Shouldn’t the bank be held accountable?

I’m sure we’re all thinking, “But it really was the bank’s fault!” The doctor’s office can’t be held accountable for this!

Those patient identities were the responsibility of the doctor and his office. They didn’t do their due diligence to make sure that their vendors—including banks—were abiding by standards outlined by HIPAA. This office didn’t even have a business associate’s agreement in place—an agreement between a vendor and a medical office or organization that ensures the vendor understands, commits to and agree to take responsibility for any HIPAA infractions related to their negligence. The office received another fine mainly because they were not vetting the bank before entrusting it with their PHI.

Who specifically are business associates?

HHS defines a business associate as any service organization that provides assistance to your business that is likely to touch or process some of your PHI data in some way, shape, or form.

To start thinking about who is and who is not a business associate (of the vendors you work with), I encourage you to evaluate the following questions:

  • Do they get records of patient visits?
  • Names?
  • Treatments?
  • Do they get records of specific equipment or consumables needed for a patient’s treatment?

All of this is considered PHI! And any vendor working with you that either has physical access to data or that manipulates or processes ANY form of data relating to a patient (even simply patient names) should be considered a Business Associate and have a Business Associate’s Agreement (commonly termed a BAA) with your office.

USB drive falls in the wrong hands

The last violation a local office accrued happened last year. A technician (this office had an IT technician on staff before seeking other solutions after this third breach) had been asked to back up data from one of the lab computers. Not thinking about security measures, the tech went ahead transferring everything from the computer onto a USB drive.

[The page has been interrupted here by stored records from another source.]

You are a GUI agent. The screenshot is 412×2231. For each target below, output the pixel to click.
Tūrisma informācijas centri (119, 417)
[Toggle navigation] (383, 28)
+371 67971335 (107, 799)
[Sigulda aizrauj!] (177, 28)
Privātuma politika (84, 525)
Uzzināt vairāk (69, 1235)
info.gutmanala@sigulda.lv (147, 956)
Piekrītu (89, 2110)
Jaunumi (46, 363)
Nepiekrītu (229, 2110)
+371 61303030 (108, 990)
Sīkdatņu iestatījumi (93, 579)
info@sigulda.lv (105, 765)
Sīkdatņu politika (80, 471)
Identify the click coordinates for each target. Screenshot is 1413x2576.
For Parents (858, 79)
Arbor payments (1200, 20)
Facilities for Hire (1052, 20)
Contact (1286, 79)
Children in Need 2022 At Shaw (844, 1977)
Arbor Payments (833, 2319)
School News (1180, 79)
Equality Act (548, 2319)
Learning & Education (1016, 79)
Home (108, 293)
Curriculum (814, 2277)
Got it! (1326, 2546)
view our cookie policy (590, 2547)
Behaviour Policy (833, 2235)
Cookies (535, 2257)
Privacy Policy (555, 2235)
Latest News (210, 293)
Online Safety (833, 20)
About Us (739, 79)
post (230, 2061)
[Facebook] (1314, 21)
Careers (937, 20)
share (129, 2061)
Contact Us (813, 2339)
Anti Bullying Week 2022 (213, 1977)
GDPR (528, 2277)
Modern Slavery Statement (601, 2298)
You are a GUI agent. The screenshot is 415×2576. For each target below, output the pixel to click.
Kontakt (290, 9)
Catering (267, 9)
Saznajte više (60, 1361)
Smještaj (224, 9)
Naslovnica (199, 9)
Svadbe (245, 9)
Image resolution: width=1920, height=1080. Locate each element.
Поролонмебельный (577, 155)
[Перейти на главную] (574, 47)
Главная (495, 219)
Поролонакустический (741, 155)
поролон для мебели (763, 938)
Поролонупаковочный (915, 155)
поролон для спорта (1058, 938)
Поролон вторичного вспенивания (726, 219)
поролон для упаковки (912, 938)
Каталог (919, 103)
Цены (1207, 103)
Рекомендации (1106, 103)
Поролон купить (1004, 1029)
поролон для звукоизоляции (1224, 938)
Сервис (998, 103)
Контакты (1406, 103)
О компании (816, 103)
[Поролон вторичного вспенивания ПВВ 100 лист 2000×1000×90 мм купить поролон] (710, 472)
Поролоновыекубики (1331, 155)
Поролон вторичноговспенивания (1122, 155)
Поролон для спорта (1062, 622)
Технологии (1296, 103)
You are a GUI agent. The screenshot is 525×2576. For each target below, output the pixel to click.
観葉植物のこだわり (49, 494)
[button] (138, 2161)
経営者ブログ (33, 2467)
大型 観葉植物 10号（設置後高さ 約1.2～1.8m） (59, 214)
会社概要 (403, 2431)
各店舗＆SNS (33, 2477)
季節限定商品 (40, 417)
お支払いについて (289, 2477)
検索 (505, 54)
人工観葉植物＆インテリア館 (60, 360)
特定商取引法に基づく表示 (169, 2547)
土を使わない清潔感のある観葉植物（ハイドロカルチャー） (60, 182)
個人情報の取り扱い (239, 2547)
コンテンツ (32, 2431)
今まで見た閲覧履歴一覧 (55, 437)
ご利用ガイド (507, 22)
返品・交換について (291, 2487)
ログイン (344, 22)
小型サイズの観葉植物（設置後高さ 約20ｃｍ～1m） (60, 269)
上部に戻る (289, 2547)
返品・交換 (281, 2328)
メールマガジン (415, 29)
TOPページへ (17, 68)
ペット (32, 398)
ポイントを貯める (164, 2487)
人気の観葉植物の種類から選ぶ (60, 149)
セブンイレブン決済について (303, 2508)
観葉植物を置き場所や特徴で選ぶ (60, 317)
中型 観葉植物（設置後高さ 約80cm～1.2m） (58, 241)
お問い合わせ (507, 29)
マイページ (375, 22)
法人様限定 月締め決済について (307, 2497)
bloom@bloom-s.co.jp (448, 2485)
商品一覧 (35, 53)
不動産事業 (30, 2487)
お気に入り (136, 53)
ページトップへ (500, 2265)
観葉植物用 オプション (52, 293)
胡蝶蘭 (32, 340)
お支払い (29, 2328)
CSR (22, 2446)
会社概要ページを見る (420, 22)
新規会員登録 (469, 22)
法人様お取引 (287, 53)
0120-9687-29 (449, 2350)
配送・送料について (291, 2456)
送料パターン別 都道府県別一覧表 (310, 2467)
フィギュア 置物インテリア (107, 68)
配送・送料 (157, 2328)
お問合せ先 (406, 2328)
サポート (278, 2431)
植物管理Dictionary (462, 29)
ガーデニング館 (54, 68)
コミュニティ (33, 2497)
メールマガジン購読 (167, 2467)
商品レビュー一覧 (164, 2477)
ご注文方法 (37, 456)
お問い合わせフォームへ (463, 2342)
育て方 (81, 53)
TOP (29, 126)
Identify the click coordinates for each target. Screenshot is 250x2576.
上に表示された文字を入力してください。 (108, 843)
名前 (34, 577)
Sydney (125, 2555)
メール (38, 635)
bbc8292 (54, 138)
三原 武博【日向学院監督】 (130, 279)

For some reason, the USB drive, containing a couple more thousand records, could not be accounted for. The tech thought he had put it in a drawer in his office, but it wasn’t where he thought it was. Apparently the drive had been in a box and was recycled with some equipment. The office received a phone call from someone that had found the USB device. Since nothing on it had been encrypted, they were alarmed that patient data was wide open for anyone to see—like they just had. As the other two incidents, this last incident resulted in fines and bad press.

The problem with HIPAA?

It’s too easy to fall short of compliance. It’s far too easy to succumb to a data breach, or even worse, a ransom attack.  It takes dedication and strategy to understand how to keep information security apart of normal operations, especially in local offices, where people simply assume they are doing everything right and could never imagine fines or breaches happening to them.

Are you sure you are doing everything you can to keep your office secure?